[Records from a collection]
____________
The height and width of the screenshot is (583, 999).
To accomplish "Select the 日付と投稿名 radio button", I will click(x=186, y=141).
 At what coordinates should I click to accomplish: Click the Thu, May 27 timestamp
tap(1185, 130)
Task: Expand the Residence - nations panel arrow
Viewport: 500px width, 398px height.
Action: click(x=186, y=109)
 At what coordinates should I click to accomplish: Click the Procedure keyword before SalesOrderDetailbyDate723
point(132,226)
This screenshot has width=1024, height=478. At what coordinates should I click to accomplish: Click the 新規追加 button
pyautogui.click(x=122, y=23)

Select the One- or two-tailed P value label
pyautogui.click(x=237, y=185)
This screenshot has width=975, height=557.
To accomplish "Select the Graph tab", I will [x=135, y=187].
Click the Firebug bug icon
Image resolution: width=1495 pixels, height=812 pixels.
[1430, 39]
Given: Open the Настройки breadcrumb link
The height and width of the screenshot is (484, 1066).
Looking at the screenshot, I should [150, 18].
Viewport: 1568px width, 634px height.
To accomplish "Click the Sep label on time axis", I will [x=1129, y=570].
____________
- **Your instructions**
After locating the line with "Viewport: 500px width, 398px height." in the records above, please set down that line and all later ones exactly, and no other line.

- **Answer space**
Viewport: 500px width, 398px height.
Action: click(x=186, y=109)
 At what coordinates should I click to accomplish: Click the Procedure keyword before SalesOrderDetailbyDate723
point(132,226)
This screenshot has width=1024, height=478. At what coordinates should I click to accomplish: Click the 新規追加 button
pyautogui.click(x=122, y=23)

Select the One- or two-tailed P value label
pyautogui.click(x=237, y=185)
This screenshot has width=975, height=557.
To accomplish "Select the Graph tab", I will [x=135, y=187].
Click the Firebug bug icon
Image resolution: width=1495 pixels, height=812 pixels.
[1430, 39]
Given: Open the Настройки breadcrumb link
The height and width of the screenshot is (484, 1066).
Looking at the screenshot, I should [150, 18].
Viewport: 1568px width, 634px height.
To accomplish "Click the Sep label on time axis", I will [x=1129, y=570].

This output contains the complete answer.